> _About this task_: Reproduce exactly the lines of the material beneath, from the line that contains "Show the Passed tests list" to the line that contains "Given: Open solveiga.luguza's profile picture", both included, and no other lines.

Start of Block

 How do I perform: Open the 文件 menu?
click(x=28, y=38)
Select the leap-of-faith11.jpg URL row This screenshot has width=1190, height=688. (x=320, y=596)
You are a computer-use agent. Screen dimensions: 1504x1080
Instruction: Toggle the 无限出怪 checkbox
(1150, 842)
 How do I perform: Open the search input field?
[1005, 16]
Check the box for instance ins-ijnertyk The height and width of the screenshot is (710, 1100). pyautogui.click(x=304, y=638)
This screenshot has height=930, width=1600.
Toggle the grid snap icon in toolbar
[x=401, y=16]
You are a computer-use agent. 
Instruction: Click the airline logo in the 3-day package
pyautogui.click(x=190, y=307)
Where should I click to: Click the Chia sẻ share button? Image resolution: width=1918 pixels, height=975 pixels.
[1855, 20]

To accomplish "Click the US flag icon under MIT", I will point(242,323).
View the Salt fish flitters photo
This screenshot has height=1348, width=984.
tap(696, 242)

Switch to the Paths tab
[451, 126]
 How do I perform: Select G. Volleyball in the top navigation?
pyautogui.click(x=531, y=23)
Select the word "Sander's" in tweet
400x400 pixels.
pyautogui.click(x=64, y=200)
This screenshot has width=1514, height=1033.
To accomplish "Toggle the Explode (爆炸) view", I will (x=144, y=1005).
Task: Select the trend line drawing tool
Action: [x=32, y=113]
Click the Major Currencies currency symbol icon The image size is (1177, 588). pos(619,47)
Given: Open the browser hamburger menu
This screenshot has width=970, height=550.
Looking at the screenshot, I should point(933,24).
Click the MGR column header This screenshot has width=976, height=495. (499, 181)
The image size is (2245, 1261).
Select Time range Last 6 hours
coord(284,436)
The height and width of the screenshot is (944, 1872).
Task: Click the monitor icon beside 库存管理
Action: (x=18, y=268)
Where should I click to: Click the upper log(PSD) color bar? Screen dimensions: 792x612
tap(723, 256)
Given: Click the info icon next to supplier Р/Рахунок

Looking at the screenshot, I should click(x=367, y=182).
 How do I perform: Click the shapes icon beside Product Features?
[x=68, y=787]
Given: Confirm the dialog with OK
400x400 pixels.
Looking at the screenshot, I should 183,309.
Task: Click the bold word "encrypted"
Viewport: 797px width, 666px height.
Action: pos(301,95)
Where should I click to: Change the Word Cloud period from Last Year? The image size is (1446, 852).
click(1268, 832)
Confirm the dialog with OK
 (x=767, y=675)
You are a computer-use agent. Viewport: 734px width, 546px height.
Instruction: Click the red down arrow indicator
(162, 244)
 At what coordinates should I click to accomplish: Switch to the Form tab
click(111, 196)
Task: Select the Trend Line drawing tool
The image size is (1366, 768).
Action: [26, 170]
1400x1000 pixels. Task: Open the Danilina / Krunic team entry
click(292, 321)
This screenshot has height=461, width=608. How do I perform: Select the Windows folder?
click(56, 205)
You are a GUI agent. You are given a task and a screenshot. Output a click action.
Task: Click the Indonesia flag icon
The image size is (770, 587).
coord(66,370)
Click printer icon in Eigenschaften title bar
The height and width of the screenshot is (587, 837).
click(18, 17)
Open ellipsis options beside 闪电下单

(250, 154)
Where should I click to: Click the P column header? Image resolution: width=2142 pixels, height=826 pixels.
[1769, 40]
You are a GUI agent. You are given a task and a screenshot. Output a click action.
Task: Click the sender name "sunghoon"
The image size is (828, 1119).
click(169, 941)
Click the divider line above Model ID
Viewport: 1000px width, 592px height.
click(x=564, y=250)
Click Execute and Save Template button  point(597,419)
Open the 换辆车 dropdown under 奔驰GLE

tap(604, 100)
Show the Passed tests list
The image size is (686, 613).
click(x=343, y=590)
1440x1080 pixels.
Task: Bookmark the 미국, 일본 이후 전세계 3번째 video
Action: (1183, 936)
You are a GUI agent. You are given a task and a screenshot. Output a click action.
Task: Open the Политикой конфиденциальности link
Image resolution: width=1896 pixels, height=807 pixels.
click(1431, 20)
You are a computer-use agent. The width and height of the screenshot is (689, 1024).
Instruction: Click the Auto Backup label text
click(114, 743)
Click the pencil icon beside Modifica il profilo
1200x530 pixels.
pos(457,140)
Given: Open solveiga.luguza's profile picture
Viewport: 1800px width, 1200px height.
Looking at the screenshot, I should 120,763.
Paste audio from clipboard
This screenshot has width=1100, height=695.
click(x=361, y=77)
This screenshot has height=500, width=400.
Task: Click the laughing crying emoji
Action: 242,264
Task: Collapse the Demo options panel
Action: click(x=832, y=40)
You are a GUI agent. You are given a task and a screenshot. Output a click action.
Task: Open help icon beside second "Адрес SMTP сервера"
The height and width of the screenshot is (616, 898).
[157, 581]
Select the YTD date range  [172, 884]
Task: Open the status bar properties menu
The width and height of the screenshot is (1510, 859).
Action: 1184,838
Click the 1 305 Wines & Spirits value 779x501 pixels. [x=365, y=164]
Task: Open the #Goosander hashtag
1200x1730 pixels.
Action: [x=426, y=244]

End of Block

> _Task solution_:
Show the Passed tests list
The image size is (686, 613).
click(x=343, y=590)
1440x1080 pixels.
Task: Bookmark the 미국, 일본 이후 전세계 3번째 video
Action: (1183, 936)
You are a GUI agent. You are given a task and a screenshot. Output a click action.
Task: Open the Политикой конфиденциальности link
Image resolution: width=1896 pixels, height=807 pixels.
click(1431, 20)
You are a computer-use agent. The width and height of the screenshot is (689, 1024).
Instruction: Click the Auto Backup label text
click(114, 743)
Click the pencil icon beside Modifica il profilo
1200x530 pixels.
pos(457,140)
Given: Open solveiga.luguza's profile picture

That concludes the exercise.